[Input records — start]

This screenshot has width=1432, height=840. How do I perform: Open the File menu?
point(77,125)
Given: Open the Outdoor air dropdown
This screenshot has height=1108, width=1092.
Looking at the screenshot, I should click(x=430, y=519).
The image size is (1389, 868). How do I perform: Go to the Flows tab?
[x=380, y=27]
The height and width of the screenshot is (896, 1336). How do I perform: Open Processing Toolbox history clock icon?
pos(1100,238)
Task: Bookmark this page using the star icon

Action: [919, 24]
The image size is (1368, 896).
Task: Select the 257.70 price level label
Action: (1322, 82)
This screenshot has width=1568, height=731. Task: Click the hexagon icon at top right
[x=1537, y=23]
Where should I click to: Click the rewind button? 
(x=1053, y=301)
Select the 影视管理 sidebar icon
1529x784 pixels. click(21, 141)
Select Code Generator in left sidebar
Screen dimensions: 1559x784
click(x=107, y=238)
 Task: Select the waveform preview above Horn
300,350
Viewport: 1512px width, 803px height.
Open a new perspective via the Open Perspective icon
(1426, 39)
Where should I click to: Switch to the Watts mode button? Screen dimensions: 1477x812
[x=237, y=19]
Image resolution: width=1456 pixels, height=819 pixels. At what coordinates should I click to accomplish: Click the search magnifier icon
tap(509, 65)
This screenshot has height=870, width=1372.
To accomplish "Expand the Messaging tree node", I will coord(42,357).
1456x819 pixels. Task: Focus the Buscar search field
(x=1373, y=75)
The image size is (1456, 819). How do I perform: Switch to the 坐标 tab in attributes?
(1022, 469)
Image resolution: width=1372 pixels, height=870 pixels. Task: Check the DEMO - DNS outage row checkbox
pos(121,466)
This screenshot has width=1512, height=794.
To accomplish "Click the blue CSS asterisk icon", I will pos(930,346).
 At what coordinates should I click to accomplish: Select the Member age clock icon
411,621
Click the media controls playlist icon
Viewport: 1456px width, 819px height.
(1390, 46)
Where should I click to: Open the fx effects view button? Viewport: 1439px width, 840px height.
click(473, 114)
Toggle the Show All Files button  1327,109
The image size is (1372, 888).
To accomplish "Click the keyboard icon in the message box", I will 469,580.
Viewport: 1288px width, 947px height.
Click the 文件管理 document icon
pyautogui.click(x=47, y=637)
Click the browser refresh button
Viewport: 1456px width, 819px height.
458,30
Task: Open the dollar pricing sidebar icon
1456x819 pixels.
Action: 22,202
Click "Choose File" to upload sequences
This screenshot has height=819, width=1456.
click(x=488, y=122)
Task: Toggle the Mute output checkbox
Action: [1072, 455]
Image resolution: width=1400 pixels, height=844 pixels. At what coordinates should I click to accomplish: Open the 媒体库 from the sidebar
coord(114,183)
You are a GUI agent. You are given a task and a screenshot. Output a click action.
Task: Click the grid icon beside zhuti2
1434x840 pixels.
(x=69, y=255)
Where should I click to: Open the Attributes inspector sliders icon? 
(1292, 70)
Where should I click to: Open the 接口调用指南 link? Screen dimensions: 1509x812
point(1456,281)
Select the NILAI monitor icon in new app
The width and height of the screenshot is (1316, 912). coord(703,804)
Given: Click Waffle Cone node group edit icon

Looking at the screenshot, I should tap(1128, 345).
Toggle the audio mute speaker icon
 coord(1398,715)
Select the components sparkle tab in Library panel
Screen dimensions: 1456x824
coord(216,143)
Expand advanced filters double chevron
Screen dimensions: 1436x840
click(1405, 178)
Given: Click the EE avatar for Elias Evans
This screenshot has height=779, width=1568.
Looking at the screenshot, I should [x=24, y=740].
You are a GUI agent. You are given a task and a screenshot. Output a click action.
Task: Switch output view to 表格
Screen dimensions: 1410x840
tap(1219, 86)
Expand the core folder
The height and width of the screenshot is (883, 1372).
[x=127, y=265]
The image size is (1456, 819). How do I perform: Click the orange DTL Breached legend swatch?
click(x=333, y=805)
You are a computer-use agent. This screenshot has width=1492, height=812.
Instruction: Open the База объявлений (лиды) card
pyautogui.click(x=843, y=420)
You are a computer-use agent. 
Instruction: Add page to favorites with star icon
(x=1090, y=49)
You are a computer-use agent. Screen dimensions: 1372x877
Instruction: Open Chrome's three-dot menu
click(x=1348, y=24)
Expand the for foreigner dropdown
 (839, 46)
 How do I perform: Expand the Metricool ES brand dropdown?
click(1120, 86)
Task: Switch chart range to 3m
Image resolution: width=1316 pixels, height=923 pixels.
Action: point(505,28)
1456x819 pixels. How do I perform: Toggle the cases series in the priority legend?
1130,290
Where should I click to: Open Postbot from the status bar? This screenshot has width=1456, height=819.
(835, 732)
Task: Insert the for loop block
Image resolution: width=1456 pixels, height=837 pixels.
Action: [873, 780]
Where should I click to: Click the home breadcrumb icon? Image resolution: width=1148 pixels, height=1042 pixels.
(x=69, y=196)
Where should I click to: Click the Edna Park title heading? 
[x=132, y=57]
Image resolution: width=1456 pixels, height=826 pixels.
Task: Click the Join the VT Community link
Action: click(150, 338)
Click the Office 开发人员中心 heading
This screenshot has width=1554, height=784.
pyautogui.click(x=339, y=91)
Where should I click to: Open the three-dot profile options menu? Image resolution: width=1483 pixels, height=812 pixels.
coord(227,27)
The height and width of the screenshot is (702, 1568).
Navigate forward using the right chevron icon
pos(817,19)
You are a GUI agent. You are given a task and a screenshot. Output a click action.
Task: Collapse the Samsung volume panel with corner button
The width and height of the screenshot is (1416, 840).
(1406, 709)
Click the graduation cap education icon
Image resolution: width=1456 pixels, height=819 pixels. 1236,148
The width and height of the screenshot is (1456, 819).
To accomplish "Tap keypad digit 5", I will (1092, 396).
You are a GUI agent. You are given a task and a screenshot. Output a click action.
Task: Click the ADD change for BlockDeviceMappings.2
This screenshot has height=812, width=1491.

[Input records — finish]

[Directions] Each record is to be retyped exactly as it appears.

[Task solution]
This screenshot has width=1432, height=840. How do I perform: Open the File menu?
point(77,125)
Given: Open the Outdoor air dropdown
This screenshot has height=1108, width=1092.
Looking at the screenshot, I should click(x=430, y=519).
The image size is (1389, 868). How do I perform: Go to the Flows tab?
[x=380, y=27]
The height and width of the screenshot is (896, 1336). How do I perform: Open Processing Toolbox history clock icon?
pos(1100,238)
Task: Bookmark this page using the star icon

Action: [919, 24]
The image size is (1368, 896).
Task: Select the 257.70 price level label
Action: (1322, 82)
This screenshot has width=1568, height=731. Task: Click the hexagon icon at top right
[x=1537, y=23]
Where should I click to: Click the rewind button? 
(x=1053, y=301)
Select the 影视管理 sidebar icon
1529x784 pixels. click(21, 141)
Select Code Generator in left sidebar
Screen dimensions: 1559x784
click(x=107, y=238)
 Task: Select the waveform preview above Horn
300,350
Viewport: 1512px width, 803px height.
Open a new perspective via the Open Perspective icon
(1426, 39)
Where should I click to: Switch to the Watts mode button? Screen dimensions: 1477x812
[x=237, y=19]
Image resolution: width=1456 pixels, height=819 pixels. At what coordinates should I click to accomplish: Click the search magnifier icon
tap(509, 65)
This screenshot has height=870, width=1372.
To accomplish "Expand the Messaging tree node", I will coord(42,357).
1456x819 pixels. Task: Focus the Buscar search field
(x=1373, y=75)
The image size is (1456, 819). How do I perform: Switch to the 坐标 tab in attributes?
(1022, 469)
Image resolution: width=1372 pixels, height=870 pixels. Task: Check the DEMO - DNS outage row checkbox
pos(121,466)
This screenshot has width=1512, height=794.
To accomplish "Click the blue CSS asterisk icon", I will pos(930,346).
 At what coordinates should I click to accomplish: Select the Member age clock icon
411,621
Click the media controls playlist icon
Viewport: 1456px width, 819px height.
(1390, 46)
Where should I click to: Open the fx effects view button? Viewport: 1439px width, 840px height.
click(473, 114)
Toggle the Show All Files button  1327,109
The image size is (1372, 888).
To accomplish "Click the keyboard icon in the message box", I will 469,580.
Viewport: 1288px width, 947px height.
Click the 文件管理 document icon
pyautogui.click(x=47, y=637)
Click the browser refresh button
Viewport: 1456px width, 819px height.
458,30
Task: Open the dollar pricing sidebar icon
1456x819 pixels.
Action: 22,202
Click "Choose File" to upload sequences
This screenshot has height=819, width=1456.
click(x=488, y=122)
Task: Toggle the Mute output checkbox
Action: [1072, 455]
Image resolution: width=1400 pixels, height=844 pixels. At what coordinates should I click to accomplish: Open the 媒体库 from the sidebar
coord(114,183)
You are a GUI agent. You are given a task and a screenshot. Output a click action.
Task: Click the grid icon beside zhuti2
1434x840 pixels.
(x=69, y=255)
Where should I click to: Open the Attributes inspector sliders icon? 
(1292, 70)
Where should I click to: Open the 接口调用指南 link? Screen dimensions: 1509x812
point(1456,281)
Select the NILAI monitor icon in new app
The width and height of the screenshot is (1316, 912). coord(703,804)
Given: Click Waffle Cone node group edit icon

Looking at the screenshot, I should tap(1128, 345).
Toggle the audio mute speaker icon
 coord(1398,715)
Select the components sparkle tab in Library panel
Screen dimensions: 1456x824
coord(216,143)
Expand advanced filters double chevron
Screen dimensions: 1436x840
click(1405, 178)
Given: Click the EE avatar for Elias Evans
This screenshot has height=779, width=1568.
Looking at the screenshot, I should [x=24, y=740].
You are a GUI agent. You are given a task and a screenshot. Output a click action.
Task: Switch output view to 表格
Screen dimensions: 1410x840
tap(1219, 86)
Expand the core folder
The height and width of the screenshot is (883, 1372).
[x=127, y=265]
The image size is (1456, 819). How do I perform: Click the orange DTL Breached legend swatch?
click(x=333, y=805)
You are a computer-use agent. This screenshot has width=1492, height=812.
Instruction: Open the База объявлений (лиды) card
pyautogui.click(x=843, y=420)
You are a computer-use agent. 
Instruction: Add page to favorites with star icon
(x=1090, y=49)
You are a computer-use agent. Screen dimensions: 1372x877
Instruction: Open Chrome's three-dot menu
click(x=1348, y=24)
Expand the for foreigner dropdown
 (839, 46)
 How do I perform: Expand the Metricool ES brand dropdown?
click(1120, 86)
Task: Switch chart range to 3m
Image resolution: width=1316 pixels, height=923 pixels.
Action: point(505,28)
1456x819 pixels. How do I perform: Toggle the cases series in the priority legend?
1130,290
Where should I click to: Open Postbot from the status bar? This screenshot has width=1456, height=819.
(835, 732)
Task: Insert the for loop block
Image resolution: width=1456 pixels, height=837 pixels.
Action: [873, 780]
Where should I click to: Click the home breadcrumb icon? Image resolution: width=1148 pixels, height=1042 pixels.
(x=69, y=196)
Where should I click to: Click the Edna Park title heading? 
[x=132, y=57]
Image resolution: width=1456 pixels, height=826 pixels.
Task: Click the Join the VT Community link
Action: click(150, 338)
Click the Office 开发人员中心 heading
This screenshot has width=1554, height=784.
pyautogui.click(x=339, y=91)
Where should I click to: Open the three-dot profile options menu? Image resolution: width=1483 pixels, height=812 pixels.
coord(227,27)
The height and width of the screenshot is (702, 1568).
Navigate forward using the right chevron icon
pos(817,19)
You are a GUI agent. You are given a task and a screenshot. Output a click action.
Task: Collapse the Samsung volume panel with corner button
The width and height of the screenshot is (1416, 840).
(1406, 709)
Click the graduation cap education icon
Image resolution: width=1456 pixels, height=819 pixels. 1236,148
The width and height of the screenshot is (1456, 819).
To accomplish "Tap keypad digit 5", I will (1092, 396).
You are a GUI agent. You are given a task and a screenshot. Output a click action.
Task: Click the ADD change for BlockDeviceMappings.2
This screenshot has height=812, width=1491.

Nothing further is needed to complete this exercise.